Risk: there’s always more to say
In a new publication, “Risk management perspectives: ten conversations,” I describe a series of conversations that I had with colleagues and with other industry experts over the past few months.
10 perspectives is better than one
Each conversation was on the subject of risk management, but each covered quite different ground. The ten conversations provide plenty of meat for investors of all sorts.
The differences in perspective can be seen even in the very first topic that each interviewee chose to mention (the first question, in most cases, was a fairly open-ended one.) The ten opening gambits were: investor objectives; knowing your limits; stakeholders; bailing out; loss of principal (twice); benchmark–relative performance; manager oversight; how to categorize risk; and, the governance process. And the topics continued to vary from there, ranging from peer groups to leverage, from modeling to currency via transparency, psychology, and a whole raft of other topics.
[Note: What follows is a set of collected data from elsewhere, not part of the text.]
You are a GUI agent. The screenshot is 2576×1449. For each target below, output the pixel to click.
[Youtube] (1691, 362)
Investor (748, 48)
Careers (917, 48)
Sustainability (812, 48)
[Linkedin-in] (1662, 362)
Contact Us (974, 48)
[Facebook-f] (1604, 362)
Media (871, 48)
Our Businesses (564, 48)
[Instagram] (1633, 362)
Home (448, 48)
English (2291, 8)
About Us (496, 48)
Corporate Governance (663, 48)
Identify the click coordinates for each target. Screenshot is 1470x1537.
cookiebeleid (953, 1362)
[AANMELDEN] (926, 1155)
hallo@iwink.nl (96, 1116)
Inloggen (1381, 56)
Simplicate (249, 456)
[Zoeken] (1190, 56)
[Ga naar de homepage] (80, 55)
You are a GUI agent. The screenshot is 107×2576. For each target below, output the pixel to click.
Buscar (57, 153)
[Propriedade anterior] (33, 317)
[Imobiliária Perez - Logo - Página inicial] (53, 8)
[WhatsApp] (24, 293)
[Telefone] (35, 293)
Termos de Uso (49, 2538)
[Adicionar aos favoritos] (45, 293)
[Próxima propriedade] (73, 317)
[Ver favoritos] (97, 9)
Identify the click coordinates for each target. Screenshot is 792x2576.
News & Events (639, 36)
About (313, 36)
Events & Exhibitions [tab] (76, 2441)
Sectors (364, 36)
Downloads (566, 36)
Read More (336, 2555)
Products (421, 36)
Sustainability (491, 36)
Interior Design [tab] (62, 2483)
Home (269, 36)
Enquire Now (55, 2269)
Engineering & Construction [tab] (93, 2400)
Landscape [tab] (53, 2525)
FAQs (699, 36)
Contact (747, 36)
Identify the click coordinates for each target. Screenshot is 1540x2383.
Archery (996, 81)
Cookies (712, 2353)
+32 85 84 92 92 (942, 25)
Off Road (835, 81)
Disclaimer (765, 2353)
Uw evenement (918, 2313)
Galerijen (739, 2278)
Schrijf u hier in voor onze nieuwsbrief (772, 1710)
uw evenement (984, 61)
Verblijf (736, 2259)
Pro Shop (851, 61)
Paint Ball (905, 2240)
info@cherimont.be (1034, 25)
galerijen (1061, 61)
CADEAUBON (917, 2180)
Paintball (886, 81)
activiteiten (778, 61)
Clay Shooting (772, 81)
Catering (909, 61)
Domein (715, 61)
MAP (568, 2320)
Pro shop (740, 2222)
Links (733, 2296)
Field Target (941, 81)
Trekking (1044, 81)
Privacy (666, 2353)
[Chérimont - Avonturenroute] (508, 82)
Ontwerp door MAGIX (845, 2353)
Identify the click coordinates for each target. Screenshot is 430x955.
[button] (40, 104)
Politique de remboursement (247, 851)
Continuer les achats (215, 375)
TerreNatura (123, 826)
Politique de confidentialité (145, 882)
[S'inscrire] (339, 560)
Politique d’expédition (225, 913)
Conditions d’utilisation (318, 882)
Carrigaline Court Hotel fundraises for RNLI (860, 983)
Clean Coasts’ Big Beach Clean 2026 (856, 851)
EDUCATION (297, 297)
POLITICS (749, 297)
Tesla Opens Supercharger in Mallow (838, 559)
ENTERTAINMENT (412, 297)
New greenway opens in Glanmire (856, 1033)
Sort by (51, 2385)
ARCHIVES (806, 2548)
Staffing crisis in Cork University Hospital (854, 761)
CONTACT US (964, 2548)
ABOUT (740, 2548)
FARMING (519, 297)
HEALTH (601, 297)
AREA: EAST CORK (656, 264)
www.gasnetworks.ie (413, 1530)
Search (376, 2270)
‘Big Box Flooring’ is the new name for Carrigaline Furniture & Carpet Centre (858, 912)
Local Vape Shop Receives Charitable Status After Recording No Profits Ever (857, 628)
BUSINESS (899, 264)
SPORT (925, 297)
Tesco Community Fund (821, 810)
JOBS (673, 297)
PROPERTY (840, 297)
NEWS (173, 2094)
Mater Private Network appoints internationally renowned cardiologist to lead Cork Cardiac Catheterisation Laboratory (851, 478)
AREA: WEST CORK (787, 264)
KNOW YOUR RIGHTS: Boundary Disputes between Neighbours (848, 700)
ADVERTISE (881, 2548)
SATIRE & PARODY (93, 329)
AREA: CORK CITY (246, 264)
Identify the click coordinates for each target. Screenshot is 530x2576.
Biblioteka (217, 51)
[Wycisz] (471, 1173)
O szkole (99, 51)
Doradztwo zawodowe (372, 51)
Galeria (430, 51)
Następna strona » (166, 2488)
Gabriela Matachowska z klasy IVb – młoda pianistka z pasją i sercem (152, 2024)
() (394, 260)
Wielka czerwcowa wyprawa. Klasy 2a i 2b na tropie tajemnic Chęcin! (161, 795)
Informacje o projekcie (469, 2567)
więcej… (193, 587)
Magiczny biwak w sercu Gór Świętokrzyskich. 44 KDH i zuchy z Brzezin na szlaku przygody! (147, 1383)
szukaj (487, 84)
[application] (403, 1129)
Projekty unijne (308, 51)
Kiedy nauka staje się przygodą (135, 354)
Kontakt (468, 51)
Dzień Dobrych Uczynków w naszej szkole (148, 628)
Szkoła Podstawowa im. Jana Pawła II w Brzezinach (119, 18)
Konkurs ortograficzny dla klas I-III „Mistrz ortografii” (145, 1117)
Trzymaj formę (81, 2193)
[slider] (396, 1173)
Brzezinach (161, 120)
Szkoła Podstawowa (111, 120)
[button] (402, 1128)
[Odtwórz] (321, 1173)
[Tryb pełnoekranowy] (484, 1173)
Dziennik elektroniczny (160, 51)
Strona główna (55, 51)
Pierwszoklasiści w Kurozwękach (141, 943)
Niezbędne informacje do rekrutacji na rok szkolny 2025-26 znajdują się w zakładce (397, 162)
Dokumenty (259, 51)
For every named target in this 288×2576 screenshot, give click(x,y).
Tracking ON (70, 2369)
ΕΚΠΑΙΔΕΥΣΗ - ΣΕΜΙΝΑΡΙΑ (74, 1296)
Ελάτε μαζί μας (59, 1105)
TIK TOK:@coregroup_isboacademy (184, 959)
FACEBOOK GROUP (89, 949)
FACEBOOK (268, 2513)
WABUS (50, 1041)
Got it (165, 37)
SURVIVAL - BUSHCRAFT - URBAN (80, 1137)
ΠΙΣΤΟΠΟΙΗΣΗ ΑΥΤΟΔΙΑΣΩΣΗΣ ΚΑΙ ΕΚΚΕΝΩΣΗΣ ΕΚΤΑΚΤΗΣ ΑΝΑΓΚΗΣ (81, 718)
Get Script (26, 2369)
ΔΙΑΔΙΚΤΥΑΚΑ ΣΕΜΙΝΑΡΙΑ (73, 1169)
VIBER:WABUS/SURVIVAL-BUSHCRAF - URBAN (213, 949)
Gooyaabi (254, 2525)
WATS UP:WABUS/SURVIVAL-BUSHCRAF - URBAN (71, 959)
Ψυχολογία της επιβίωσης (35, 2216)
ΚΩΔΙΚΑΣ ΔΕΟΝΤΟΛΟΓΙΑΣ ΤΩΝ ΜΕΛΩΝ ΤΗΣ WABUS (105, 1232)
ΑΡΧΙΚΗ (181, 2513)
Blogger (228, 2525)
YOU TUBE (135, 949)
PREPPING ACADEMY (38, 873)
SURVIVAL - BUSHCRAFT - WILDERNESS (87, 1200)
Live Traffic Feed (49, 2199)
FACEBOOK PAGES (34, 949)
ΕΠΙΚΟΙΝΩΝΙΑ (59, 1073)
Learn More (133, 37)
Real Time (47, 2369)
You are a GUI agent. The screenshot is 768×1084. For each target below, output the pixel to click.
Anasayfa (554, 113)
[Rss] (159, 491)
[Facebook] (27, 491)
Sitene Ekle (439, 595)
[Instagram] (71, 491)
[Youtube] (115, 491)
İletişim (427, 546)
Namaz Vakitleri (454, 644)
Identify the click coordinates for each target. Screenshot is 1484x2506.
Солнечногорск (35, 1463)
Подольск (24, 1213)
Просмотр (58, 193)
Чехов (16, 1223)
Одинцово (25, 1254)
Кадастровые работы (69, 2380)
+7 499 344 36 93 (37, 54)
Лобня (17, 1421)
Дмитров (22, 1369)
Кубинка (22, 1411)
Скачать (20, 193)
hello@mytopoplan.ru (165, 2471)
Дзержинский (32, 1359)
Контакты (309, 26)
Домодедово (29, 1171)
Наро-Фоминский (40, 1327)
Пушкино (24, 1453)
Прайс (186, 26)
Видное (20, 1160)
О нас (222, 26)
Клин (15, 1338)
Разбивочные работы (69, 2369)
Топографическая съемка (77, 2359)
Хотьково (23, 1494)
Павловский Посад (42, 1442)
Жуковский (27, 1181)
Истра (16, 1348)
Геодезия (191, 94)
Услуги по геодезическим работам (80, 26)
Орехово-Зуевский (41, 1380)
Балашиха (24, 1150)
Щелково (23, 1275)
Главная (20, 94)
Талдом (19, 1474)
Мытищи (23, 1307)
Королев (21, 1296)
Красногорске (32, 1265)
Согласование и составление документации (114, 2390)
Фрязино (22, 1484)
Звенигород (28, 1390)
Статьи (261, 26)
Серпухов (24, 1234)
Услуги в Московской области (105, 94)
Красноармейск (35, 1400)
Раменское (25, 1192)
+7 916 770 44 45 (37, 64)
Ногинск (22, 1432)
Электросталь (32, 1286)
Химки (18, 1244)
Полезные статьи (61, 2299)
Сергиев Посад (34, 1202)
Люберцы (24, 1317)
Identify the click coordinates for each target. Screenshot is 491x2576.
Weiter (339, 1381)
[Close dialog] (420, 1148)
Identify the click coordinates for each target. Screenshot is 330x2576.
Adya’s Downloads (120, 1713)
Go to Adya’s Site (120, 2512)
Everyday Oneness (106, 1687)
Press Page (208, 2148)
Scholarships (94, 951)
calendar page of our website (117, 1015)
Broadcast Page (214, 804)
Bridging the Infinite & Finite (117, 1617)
They varied in tone almost as much as in content.
And if I were forced to sum up the conversations in one sentence, it would be this: that no matter how much is said about risk, there’s always more that could be said. Even though 10 perspectives is good, it’s not the whole story, and 100 perspectives would not be the whole story, and 1,000 perspectives would not be the whole story.
So I hope that every reader will find something to ponder, even though there is no last word on this subject.